A famous novelist (unnamed, but clearly a Zweig self-portrait: charming, prolific, successful, emotionally shallow) receives a letter on the morning of his forty-first birthday. It is from a woman he does not know — or rather, from a woman he has met repeatedly without recognizing: she was the adolescent girl next door who fell desperately in love with him at thirteen; she was the young woman he seduced years later without connecting her to the child; she was the figure he encountered again still later and took to bed without realizing he had done so before. She bore his child. The child has just died. She is dying herself. She writes to tell him everything — knowing he will not remember.
The novella’s devastating power lies in the asymmetry: the woman’s life has been entirely organized around this man (every decision, every sacrifice, every joy and deprivation defined by her love for him), while for him she has been — at most — a pleasant evening, immediately forgotten. Zweig refuses to moralize: the novelist is not cruel, merely oblivious. His crime is not malice but the automatic narcissism of a man for whom women are interchangeable pleasures rather than individual consciousnesses.
Max Ophüls’s 1948 film adaptation (starring Joan Fontaine) is considered one of the finest literary adaptations in cinema. A Chinese adaptation by Xu Jinglei (2004) won the San Sebastián International Film Festival’s Golden Shell.
Collecting Letter from an Unknown Woman
First appearance in Amok (Insel Verlag, Leipzig, 1922): Cloth binding.

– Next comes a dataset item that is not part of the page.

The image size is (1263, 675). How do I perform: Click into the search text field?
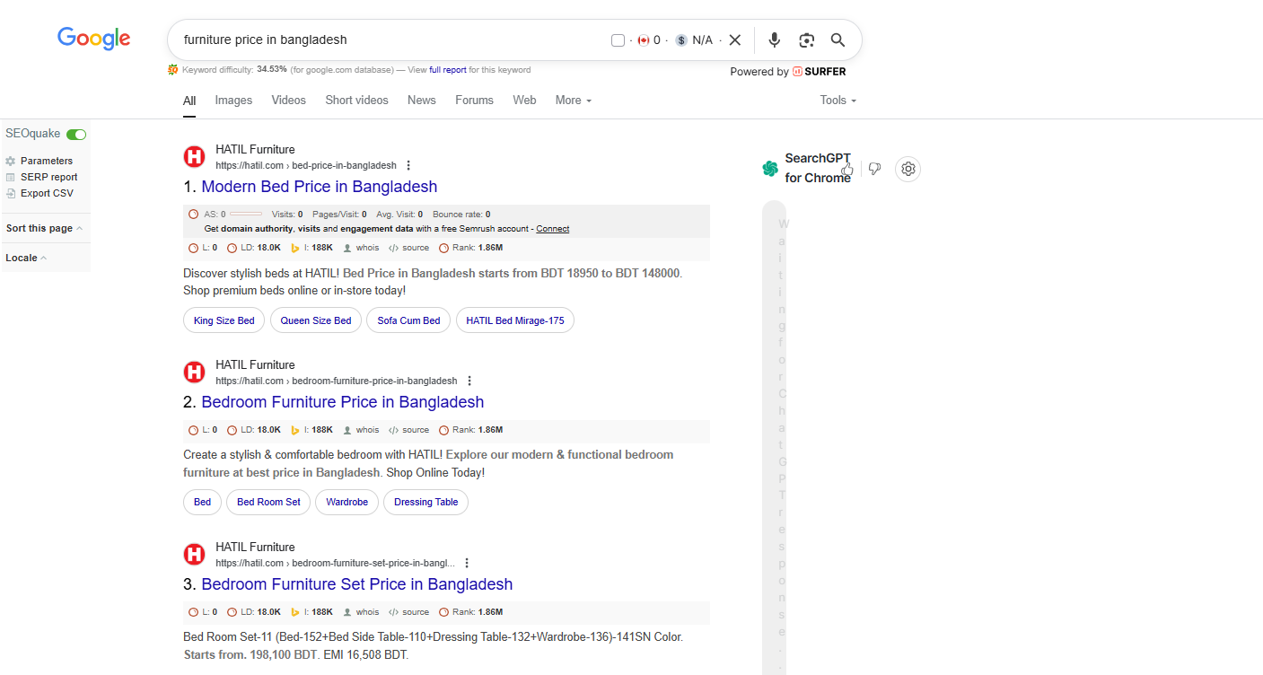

First English translation in Amok (Viking Press, New York, 1931): Cloth binding, dust jacket.
Market values:
- Insel Verlag first German edition of Amok (1922): $100–$300
- Viking first English edition (1931) in dust jacket: $50–$150
- Pushkin Press standalone edition (modern): $8–$15
Zweig’s most frequently adapted work. Its emotional directness makes it accessible to readers who find his longer works overly elaborate.